Since that time, however, while there is a great need for public education on the process, there are persons who avail themselves of it. Unfortunately, there are still too many people who want to ‘win’! The idea of a creative successful outcome in a dispute remains a difficult concept for many litigants to accept. Many see mediation as weakness rather than strength. Despite it all, many persons do now avail themselves of the process, if for no other reason than to get a quicker resolution. The majority of persons in The Bahamas trained in mediation are trained through the Chartered Institute of Arbitrators, Stitt Feld Handy, or ADR Bahamas. The facilitative model is still the preferred model.
Negotiation is a part of mediation and the process of negotiation is a necessary component of mediation. Parties can negotiate themselves, without the assistance of a mediator or anyone else. Negotiation is an appropriate process when we are prepared to act in good faith, when we are prepared to be vulnerable, and when we are prepared to engage fully in the process. The mediation process requires everything the negotiation process does and more; it requires a (preferably well-trained) third party neutral to facilitate and manage the process. The negotiation process is always appropriate, even during the course of the mediation.
The idea of a creative successful outcome in a dispute remains a difficult concept for many litigants to accept.
The restoration and maintenance of a relationship is one of the many beneficial aspects of mediation. To my mind, this is the most beneficial aspect; it ensures that we move forward in peace and with positivity. Certain factors like cross-cultural issues and other highly inflammatory matters which involve illegality or other third-party biases make mediation difficult. Even our own biases make mediations difficult. We need to be aware of our biases and we need to articulate and own them; people are people, and we are all the same when it comes to emotions and weaknesses. Some of us have the strength to recognise and acknowledge those biases and weaknesses – that is what separates us and makes some of us better mediators than others.
A mediator who demonstrates curiosity and builds rapport early on in the process usually has a successful mediation. Parties want to be heard and they want encouragement to continue. My favourite technique is to remind the parties to keep the future in sight – a bright future with the restoration, maintenance and retention of the relationship, in whatever form that may come. We need to speak to the BATNA and the WATNA during the course of the mediation process; we need to know that we can change things.
Virtual mediations are difficult, but I love them. There is hardly ever the problem of bad conduct and mean-spirited language. In a virtual mediation, we have to work hard to ensure that we are paying attention to every detail. It is difficult to ensure the maintenance of eye contact and to properly gauge the emotional effect, if any, which certain aspects of the dispute might have on the disputants. It is also difficult in virtual mediations to ask the parties to speak directly to each other, and for the emotions to be appropriately and perfectly felt. The body language is less clear and less visible in a virtual setting.

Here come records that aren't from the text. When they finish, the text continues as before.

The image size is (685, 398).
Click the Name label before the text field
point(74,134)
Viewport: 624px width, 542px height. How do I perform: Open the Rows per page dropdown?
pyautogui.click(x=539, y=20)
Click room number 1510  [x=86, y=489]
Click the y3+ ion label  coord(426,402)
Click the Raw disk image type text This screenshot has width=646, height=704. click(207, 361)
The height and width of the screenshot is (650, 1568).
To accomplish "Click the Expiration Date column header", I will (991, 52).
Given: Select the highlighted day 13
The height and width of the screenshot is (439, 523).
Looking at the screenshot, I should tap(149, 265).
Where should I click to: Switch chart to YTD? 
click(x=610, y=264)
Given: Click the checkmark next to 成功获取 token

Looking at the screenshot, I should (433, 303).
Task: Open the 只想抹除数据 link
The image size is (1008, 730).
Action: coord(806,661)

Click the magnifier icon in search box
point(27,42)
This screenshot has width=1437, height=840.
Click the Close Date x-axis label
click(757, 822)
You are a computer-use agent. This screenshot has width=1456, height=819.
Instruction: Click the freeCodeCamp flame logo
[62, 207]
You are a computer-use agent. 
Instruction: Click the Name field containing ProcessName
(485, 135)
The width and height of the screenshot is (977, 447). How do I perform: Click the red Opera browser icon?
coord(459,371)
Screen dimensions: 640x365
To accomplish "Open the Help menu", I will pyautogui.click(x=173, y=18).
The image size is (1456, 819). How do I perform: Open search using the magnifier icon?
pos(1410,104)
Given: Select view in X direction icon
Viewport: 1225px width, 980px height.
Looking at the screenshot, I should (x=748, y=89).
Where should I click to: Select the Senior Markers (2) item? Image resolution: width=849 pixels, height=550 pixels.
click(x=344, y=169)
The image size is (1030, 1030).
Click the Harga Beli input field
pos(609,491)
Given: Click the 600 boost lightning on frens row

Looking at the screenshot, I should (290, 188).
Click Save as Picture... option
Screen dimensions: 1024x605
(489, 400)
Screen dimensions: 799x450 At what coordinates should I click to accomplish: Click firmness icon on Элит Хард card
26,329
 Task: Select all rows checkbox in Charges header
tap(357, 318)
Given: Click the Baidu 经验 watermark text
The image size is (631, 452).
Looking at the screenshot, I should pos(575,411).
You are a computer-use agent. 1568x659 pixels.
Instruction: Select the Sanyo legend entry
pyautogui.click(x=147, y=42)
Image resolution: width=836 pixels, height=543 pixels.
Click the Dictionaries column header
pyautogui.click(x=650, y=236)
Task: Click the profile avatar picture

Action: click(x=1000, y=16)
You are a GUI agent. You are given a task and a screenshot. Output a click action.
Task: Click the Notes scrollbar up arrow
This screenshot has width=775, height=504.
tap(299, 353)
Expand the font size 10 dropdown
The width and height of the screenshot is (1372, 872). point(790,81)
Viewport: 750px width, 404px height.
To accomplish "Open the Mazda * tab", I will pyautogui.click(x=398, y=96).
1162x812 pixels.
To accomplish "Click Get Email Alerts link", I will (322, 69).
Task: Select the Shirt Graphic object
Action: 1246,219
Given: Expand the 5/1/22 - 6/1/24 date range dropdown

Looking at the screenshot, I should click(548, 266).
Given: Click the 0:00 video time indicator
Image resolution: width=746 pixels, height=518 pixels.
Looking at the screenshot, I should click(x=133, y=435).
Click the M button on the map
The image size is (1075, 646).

Some of the subtle nuances of language are not communicated in virtual sessions, no matter how much reframing or reality checking a mediator does. Yet, in virtual mediation sessions, all present must be fully engaged at all times. We have to be clear in our questioning; we have to be clear when we seek deliverables; we have to prompt people and remind ourselves to be precise. Virtual mediations are always physically safe and there is less opportunity for theatrics.
A mediator who demonstrates curiosity and builds rapport early on in the process usually has a successful mediation.
Technology enables parties to meet with the mediator at non-conventional times that are convenient to everybody. The ability to have a caucus virtually saves time and expense; there is no need for appropriate spaces to be reserved. There is no need for refreshments to be provided.
Technology requires parties to rely on the trustworthiness of the disputants. The downside is that when you expect one person in the room, sometimes others are present who ought not be; confidentiality can then be compromised. Likewise, the issue of good faith.
Technology makes us deepen and strengthen our substantive skills. We have to make an opportunity out of the need to be mobile, using the various platforms available. We have to be clear-headed. We can record sessions if necessary.
There is no doubt, however, that online mediation is tiring. Being fully engaged for any length of time is tiring!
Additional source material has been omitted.